Dataset entries:
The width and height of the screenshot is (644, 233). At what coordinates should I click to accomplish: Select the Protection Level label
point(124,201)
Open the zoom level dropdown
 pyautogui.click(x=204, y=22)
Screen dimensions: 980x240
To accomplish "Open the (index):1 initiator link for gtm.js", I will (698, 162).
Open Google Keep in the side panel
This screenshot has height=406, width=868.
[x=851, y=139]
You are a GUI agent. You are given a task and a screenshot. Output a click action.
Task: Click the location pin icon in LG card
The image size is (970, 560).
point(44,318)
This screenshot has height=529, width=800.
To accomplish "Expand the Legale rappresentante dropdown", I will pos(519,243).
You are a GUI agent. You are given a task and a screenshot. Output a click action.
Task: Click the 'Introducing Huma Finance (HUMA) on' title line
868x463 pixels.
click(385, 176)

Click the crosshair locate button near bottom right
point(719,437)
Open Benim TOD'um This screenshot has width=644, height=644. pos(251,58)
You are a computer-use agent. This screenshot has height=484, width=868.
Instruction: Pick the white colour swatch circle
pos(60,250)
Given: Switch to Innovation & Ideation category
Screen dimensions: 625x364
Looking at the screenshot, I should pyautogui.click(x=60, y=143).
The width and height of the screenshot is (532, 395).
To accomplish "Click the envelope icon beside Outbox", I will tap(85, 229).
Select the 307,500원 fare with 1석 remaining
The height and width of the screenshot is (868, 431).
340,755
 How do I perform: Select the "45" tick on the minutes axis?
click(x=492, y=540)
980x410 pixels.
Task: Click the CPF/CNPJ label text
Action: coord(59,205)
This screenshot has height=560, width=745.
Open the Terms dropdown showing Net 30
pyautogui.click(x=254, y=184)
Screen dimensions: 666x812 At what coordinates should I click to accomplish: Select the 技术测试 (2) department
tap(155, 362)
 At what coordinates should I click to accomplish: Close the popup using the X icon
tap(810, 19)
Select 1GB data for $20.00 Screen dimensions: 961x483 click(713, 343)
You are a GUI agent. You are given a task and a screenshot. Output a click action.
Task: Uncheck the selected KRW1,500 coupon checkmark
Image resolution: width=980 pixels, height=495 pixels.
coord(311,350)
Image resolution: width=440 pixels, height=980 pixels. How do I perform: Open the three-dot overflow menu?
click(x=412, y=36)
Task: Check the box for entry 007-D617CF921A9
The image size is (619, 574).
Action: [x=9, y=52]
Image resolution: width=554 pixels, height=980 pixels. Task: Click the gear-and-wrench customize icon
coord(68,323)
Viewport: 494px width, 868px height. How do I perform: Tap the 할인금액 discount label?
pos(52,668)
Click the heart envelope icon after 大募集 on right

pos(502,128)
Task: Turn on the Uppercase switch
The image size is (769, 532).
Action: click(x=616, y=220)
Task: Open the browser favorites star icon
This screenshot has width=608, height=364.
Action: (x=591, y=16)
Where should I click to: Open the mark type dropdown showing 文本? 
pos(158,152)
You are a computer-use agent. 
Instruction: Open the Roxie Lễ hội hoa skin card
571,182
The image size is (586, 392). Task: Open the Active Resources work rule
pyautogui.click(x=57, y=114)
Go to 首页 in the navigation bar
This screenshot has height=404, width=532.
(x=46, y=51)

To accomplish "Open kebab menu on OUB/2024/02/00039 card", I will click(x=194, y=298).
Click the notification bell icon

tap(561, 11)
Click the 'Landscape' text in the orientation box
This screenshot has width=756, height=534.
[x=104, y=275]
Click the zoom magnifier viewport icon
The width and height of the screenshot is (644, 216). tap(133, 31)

### GOAL OF THE EXERCISE
Beginning with the line that contains "Click the heart", repeat every line through the end of the records and nothing more.

### TASK ANSWER
Click the heart envelope icon after 大募集 on right

pos(502,128)
Task: Turn on the Uppercase switch
The image size is (769, 532).
Action: click(x=616, y=220)
Task: Open the browser favorites star icon
This screenshot has width=608, height=364.
Action: (x=591, y=16)
Where should I click to: Open the mark type dropdown showing 文本? 
pos(158,152)
You are a computer-use agent. 
Instruction: Open the Roxie Lễ hội hoa skin card
571,182
The image size is (586, 392). Task: Open the Active Resources work rule
pyautogui.click(x=57, y=114)
Go to 首页 in the navigation bar
This screenshot has height=404, width=532.
(x=46, y=51)

To accomplish "Open kebab menu on OUB/2024/02/00039 card", I will click(x=194, y=298).
Click the notification bell icon

tap(561, 11)
Click the 'Landscape' text in the orientation box
This screenshot has width=756, height=534.
[x=104, y=275]
Click the zoom magnifier viewport icon
The width and height of the screenshot is (644, 216). tap(133, 31)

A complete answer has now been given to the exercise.